_Stated goal 1_:
In the court reasons below, how would you render this sentence in French: "The respondent generally submits that the documents requested to be filed are clearly inadmissible in a judicial review since they were not before the administrative decision-maker."
_Stated goal 2_:
Which court cases are cited by name in the court reasons below? List every one.
_Stated goal 3_:
Answer these questions from the court reasons below:
(a) What is the docket number?
(b) Which judge was present?
(c) On what date was Prothonotary Morneau's order made?

Date: 20060925
Docket:
T-498-06
Citation:
2006 FC 1132
Ottawa, Ontario, the 25th day of September
2006
Present: Mr. Justice Blais
BETWEEN:
SKANDER
TOURKI
Applicant
and
THE
MINISTER OF PUBLIC SAFETY AND EMERGENCY PREPAREDNESS
Respondent
REASONS FOR ORDER AND ORDER
[1] This is a motion by the respondent
Minister of Public Safety and Emergency Preparedness to appeal the order of
Prothonotary Richard Morneau, dated June 28, 2006, allowing the applicant an
extension of time in which to file some documents in support of his affidavits.
[2] The respondent generally submits
that the documents requested to be filed are clearly inadmissible in a judicial
review since they were not before the administrative decision-maker.
[3] It is true that the documents in
question result from examinations that occurred subsequent to March 10, 2004, in another proceeding. However,
it must be conceded that this proceeding is directly related to the matter now
before this Court.
[4] In fact, Prothonotary Morneau did
not rule on whether or not the documents in question were admissible, but
instead deferred his decision to the judge on the merits, given the
circumstances. It is obvious from this case that the respondent preferred to
base his argument on the admissibility of the documents in question instead of reviewing
the decision of Prothonotary Morneau in light of the conditions that might
warrant setting aside a decision of a prothonotary on appeal.
[5] The reasons for setting aside a
prothonotary’s decision on appeal were clearly laid down in Canada v.
Aqua-Gem Investments Ltd., [1993] 2 F.C. 425, paragraphs 94-95, (1993) 149
N.R. 273:
I also agree with
the Chief Justice in part as to the standard of review to be applied by a
motions judge to a discretionary decision of a prothonotary. Following in
particular Lord Wright in Evans v. Bartlam, [1937] A.C. 473 (H.L.) at
page 484, and Lacourcière J.A. in Stoicevski v. Casement (1983), 43 O.R.
(2d) 436 (Div. Ct.), discretionary orders of prothonotaries ought not to be
disturbed on appeal to a judge unless:
(a) they are
clearly wrong, in the sense that the exercise of discretion by the prothonotary
was based upon a wrong principle or upon a misapprehension of the facts, or
(b) they raise
questions vital to the final issue of the case. . . .
Where such
discretionary orders are clearly wrong in that the prothonotary has fallen into
error of law (a concept in which I include a discretion based upon a wrong
principle or upon a misapprehension of the facts), or where they raise
questions vital to the final issue of the case, a judge ought to exercise his
own discretion de novo.
[6] In my opinion, this case involves
an interlocutory decision by the Prothonotary that cannot be characterized as
clearly wrong, since the documents in question are fully relevant to this case
and relate to the same facts. The relevant question is whether they might
possibly be admissible in Court since they constitute testimony subsequent to
the decision that is the subject of the application for judicial review.

_Dataset content_:
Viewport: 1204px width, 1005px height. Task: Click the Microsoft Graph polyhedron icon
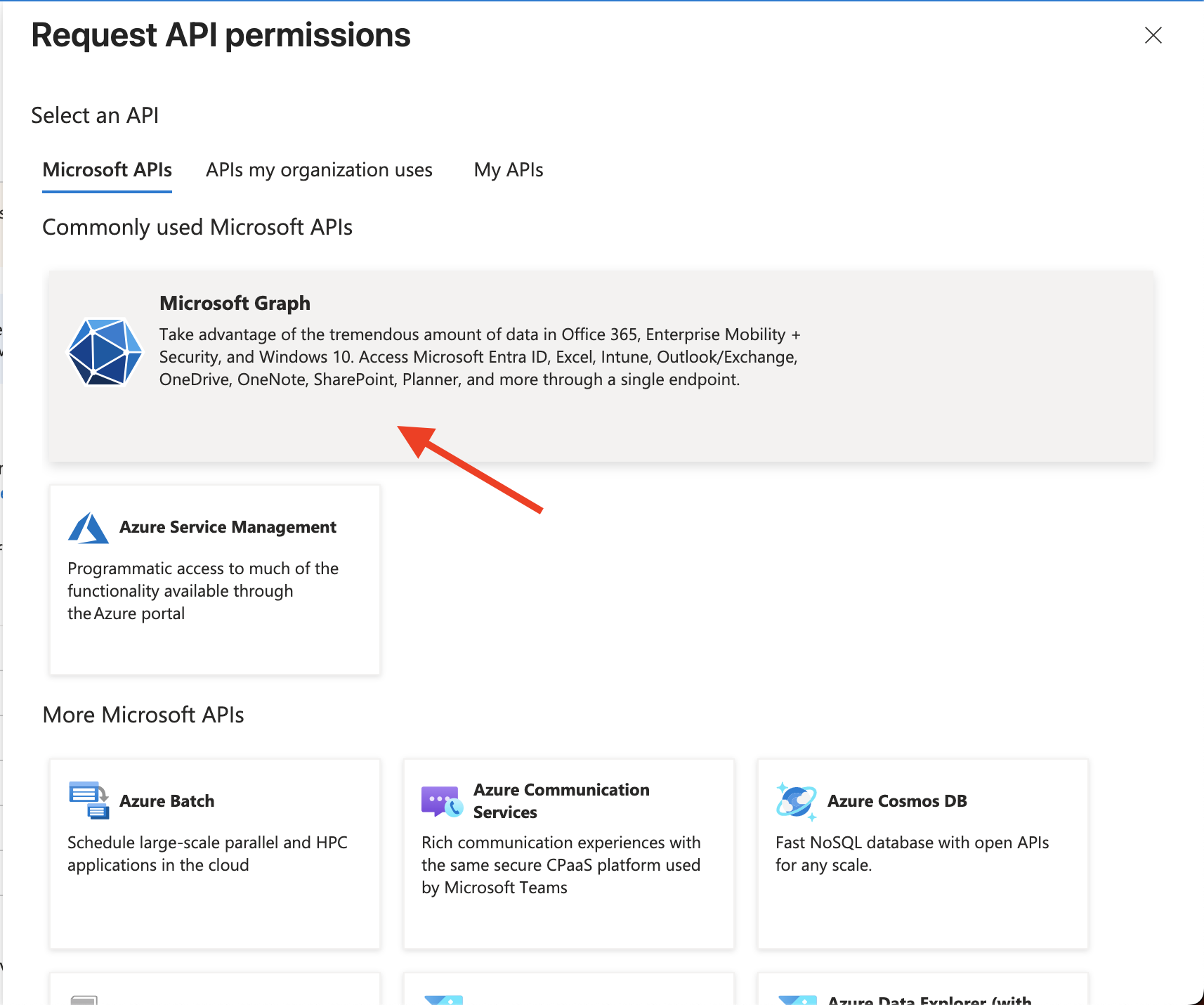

_Answer 1_:
Le défendeur soutient de manière générale que les documents dont le dépôt est demandé sont manifestement inadmissibles dans le cadre d'un contrôle judiciaire, puisqu'ils n'avaient pas été soumis au décideur administratif.

_Answer 2_:
- Canada v. Aqua-Gem Investments Ltd.
- Evans v. Bartlam
- Stoicevski v. Casement

_Answer 3_:
(a) T-498-06
(b) Mr. Justice Blais
(c) June 28, 2006